--- Instructions to follow ---
In the records below, find the line that contains "Switch to the Search tab in activity bar", then transcribe it and every later line exactly, stopping at the final line.

(Pixel coordinate grounding data)
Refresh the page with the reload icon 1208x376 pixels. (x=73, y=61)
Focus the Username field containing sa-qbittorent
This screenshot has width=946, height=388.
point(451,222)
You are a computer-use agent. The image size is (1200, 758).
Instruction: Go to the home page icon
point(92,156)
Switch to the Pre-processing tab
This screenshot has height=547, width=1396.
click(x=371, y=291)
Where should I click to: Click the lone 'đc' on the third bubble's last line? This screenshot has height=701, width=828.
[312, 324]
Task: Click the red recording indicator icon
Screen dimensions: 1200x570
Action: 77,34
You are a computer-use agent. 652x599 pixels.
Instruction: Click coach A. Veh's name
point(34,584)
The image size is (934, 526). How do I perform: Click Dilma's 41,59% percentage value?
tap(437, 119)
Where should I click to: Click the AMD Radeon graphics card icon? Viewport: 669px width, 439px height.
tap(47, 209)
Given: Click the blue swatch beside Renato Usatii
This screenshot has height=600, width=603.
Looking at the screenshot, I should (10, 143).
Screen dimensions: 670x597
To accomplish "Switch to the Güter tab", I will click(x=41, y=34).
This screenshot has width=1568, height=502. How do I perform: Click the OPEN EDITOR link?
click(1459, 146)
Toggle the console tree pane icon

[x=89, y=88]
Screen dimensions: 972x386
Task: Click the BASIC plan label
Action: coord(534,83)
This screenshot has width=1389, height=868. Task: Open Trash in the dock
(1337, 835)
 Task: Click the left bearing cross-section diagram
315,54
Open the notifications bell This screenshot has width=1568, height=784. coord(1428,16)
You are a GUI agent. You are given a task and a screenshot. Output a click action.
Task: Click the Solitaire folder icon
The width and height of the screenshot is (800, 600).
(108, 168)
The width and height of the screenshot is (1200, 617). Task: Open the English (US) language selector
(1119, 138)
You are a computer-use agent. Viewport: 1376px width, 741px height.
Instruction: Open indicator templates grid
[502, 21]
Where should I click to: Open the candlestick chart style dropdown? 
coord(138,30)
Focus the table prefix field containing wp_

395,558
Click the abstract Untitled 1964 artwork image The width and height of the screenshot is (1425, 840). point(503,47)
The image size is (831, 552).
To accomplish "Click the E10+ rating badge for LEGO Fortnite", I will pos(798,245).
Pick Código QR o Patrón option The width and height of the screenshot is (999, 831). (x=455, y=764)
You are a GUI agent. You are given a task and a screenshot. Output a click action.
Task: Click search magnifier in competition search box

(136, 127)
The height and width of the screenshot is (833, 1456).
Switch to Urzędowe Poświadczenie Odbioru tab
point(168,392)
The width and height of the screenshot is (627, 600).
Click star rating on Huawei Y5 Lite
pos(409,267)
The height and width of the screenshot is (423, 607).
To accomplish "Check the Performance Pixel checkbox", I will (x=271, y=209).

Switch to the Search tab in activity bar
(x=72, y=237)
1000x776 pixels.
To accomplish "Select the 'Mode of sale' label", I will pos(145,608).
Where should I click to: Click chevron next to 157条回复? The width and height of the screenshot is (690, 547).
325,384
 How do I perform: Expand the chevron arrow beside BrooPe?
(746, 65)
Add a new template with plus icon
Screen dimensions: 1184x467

--- Answer to this task ---
Switch to the Search tab in activity bar
(x=72, y=237)
1000x776 pixels.
To accomplish "Select the 'Mode of sale' label", I will pos(145,608).
Where should I click to: Click chevron next to 157条回复? The width and height of the screenshot is (690, 547).
325,384
 How do I perform: Expand the chevron arrow beside BrooPe?
(746, 65)
Add a new template with plus icon
Screen dimensions: 1184x467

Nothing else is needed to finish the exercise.